Regarding dL1, the error values are higher (about \(3\%\)) when using the dL1 hardware counter (Table 1), as other processes are loading/storing data from/to this memory too. Note that Table 1 shows only the tile sizes that need roughly the size of seven out of eight cache ways, or less; the tiles that use more cache space give a much higher error value, which is up to \(20\%\). Given that this inconsistency holds only for the Perf measurements and not for Cachegrind, it is valid to assume that this is due to the fact that other processes using the dL1. In this case, each dL1 access of another process leads to an unforeseen miss.

For the same reason, on the right of Table 1, we show the tile sizes that need roughly the size of 9 out of 16 L3 cache ways, or less. mvm, doitgen, bicg, gesumv and gemver give a small L3 error value as their arrays fit and remain in L3 even without using loop tiling. This is not the case for gemm and this is why the error value in gemm is higher.

Table 2. Comparison over gcc on Intel i7-4790.

4.2 Evaluation over Gcc Compiler and Pluto

In all cases, the six studied loop kernels are compiled using ‘gcc -O2 -floop-block -floop-strip-mine’ command and the generated binaries are those that the proposed methodology is compared to. The ‘-floop-block -floop-strip-mine’ option enables gcc to apply loop tiling transformation. The C codes of the proposed method are compiled using ‘gcc -O2’ command.

On the left of Table 2, the proposed methodology has been applied to dL1 only. The proposed method provides significant dL1 miss gains at all cases but performance gains just for gemm, doitgen and gemver. Reducing the number of dL1 misses does not always align with performance; in this case, the selected tile sizes for mvm, bicg and gesumv (which minimize dL1 misses) slighly increase the number of L3 misses and this is why performance is degraded. Note that the dL1 miss gain is higher in gemm and doitgen comparing to the other loop kernels, as all their tiles achieve data reuse; the tiles remain in L1 and also being loaded many times from L1, highly reducing the number of L1 misses.
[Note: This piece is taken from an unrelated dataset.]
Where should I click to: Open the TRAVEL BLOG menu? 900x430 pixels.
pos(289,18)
It is important to note that the baseline binary code that we compare our method to for mvm, bicg and gesumv in Table 2, does not include loop tiling (although the loop tiling option has been enabled, gcc disables its application in gesumv, bicg and mvm, by considering it not performance efficient).

On the right of Table 2, the proposed methodology has been applied first to dL1 and then to L3. Applying loop tiling for mvm, gemver, bicg and gesumv just for L3 cache is pointless as their arrays fit and remain in the cache even for very large input sizes and as a consequence the number of L3 misses cannot be reduced. However, applying loop tiling for L3 to the implementations shown on the left of Table 2 is beneficial, as these implementations give a higher number of L3 misses than the no tiled implementations. Regarding doitgen, applying loop tiling to L3 cannot give any gain as the arrays fit in the cache. The ‘*’ in Table 2 indicates that these iterators are interchanged.
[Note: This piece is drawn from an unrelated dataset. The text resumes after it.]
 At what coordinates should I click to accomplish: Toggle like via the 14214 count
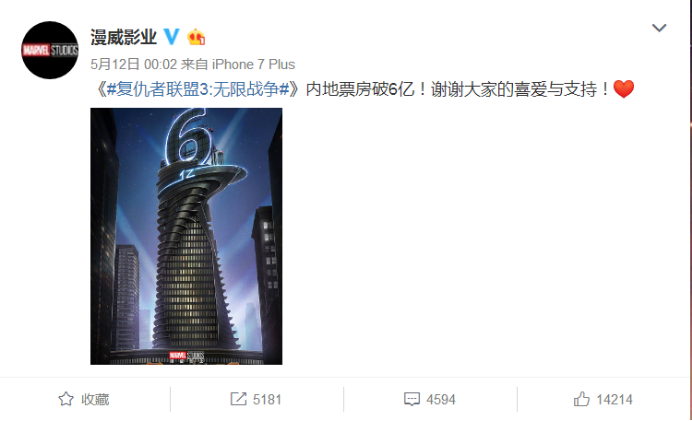coord(614,399)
The proposed methodology has been also evaluated using Pluto [3] (version 0.11.4). For a fair comparison, only the loop tiling phase of Pluto is activated. Pluto applies square tile sizes of size 32 at all cases and this is why gcc perfomrs better. Pluto is a powerful tool which is not limited to loop tiling and if we enable all its phases, then it provides higher speedup values than gcc.

5 Conclusions and Future Work

In this article, we first demostrate two important inefficiencies of current analytical loop tiling models and provide insight on how current models can overcome these inefficiencies. Second, we propose a new model where the number of cache misses is accurately estimated for each generated tile size. This is achieved by leveraging the target memory hardware architecture and data access patterns.

As far as our future work is concerned, the first step includes the validation and evaluation of the proposed method to other CPUs. Second, we plan to work towards correlating the number of cache misses with execution time.